:: Task item ::
If a line in the records below contains the word "will", copy it out.

[Saved entries]
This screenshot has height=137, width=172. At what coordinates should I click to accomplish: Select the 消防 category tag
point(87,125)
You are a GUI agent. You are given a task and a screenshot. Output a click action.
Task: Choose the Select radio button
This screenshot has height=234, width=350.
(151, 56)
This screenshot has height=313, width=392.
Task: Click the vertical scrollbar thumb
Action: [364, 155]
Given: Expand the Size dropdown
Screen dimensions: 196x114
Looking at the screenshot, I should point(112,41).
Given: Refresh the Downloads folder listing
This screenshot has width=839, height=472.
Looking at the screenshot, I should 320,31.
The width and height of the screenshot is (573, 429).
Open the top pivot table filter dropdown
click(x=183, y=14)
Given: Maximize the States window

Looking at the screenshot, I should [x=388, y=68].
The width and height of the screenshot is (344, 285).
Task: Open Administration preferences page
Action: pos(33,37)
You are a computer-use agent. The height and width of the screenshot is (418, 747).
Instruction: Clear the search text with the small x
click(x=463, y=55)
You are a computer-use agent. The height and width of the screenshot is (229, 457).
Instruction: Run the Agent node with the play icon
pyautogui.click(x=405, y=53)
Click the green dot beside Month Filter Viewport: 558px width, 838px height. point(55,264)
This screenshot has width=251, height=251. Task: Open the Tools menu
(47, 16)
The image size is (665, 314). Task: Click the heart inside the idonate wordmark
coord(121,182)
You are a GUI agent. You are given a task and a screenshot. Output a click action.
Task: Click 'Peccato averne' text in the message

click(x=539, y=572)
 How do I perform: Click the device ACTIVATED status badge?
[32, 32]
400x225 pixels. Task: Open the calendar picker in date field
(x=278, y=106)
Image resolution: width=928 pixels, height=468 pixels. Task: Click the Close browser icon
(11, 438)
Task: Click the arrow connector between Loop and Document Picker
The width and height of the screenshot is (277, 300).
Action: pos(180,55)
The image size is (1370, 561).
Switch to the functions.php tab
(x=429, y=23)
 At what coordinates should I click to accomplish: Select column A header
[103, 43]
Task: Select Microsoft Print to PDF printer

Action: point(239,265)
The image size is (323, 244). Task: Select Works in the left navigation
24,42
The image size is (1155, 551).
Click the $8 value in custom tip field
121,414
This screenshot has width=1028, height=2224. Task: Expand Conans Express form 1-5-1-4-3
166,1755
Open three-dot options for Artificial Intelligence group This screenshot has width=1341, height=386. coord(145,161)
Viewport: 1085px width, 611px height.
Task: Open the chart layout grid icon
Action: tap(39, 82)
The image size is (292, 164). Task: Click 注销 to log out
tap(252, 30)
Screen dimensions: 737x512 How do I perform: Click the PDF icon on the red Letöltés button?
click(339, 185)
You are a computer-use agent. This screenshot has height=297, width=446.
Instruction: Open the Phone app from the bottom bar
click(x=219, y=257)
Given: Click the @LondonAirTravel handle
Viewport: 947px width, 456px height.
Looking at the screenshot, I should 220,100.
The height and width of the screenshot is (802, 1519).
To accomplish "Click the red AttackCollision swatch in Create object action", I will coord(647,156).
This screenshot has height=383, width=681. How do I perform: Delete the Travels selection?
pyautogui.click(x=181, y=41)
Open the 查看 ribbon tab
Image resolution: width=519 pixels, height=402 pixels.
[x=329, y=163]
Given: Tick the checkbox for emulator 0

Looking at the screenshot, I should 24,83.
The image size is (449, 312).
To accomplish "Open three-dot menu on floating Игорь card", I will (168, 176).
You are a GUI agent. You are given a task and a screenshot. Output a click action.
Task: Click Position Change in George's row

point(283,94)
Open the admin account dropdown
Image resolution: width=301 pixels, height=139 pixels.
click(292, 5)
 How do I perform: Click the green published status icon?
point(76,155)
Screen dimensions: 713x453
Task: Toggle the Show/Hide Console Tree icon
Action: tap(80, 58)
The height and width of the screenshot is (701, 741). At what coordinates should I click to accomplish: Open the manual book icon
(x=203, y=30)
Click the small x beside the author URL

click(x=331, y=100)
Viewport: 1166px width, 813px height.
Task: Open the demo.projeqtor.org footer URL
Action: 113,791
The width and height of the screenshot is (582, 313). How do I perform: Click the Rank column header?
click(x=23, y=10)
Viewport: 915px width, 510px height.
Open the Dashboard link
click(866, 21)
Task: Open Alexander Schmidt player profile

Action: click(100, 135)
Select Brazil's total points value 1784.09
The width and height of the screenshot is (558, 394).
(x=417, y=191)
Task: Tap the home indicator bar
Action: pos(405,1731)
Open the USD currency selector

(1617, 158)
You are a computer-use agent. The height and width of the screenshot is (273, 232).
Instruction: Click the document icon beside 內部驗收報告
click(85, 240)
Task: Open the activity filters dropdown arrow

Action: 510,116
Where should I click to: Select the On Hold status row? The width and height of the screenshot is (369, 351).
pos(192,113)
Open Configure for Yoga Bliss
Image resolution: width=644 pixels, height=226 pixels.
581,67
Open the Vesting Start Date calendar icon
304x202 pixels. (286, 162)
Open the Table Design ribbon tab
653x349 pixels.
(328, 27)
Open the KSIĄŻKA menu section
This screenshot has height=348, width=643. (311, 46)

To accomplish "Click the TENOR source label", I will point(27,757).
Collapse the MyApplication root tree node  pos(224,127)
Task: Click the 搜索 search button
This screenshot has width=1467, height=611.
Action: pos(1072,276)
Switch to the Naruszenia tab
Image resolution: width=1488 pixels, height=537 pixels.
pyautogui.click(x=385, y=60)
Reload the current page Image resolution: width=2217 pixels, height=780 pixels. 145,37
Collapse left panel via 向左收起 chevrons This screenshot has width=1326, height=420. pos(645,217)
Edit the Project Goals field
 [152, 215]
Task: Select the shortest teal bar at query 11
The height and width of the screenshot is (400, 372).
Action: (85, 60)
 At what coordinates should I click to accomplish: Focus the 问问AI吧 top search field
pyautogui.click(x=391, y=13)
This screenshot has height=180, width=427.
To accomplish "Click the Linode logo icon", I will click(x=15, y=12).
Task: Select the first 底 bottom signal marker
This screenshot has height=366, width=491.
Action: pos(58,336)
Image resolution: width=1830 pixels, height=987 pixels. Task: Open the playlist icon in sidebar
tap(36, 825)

:: Answer box ::
To accomplish "Click the red AttackCollision swatch in Create object action", I will coord(647,156).
To accomplish "Open three-dot menu on floating Игорь card", I will (168, 176).
To accomplish "Click the TENOR source label", I will point(27,757).
To accomplish "Click the Linode logo icon", I will click(x=15, y=12).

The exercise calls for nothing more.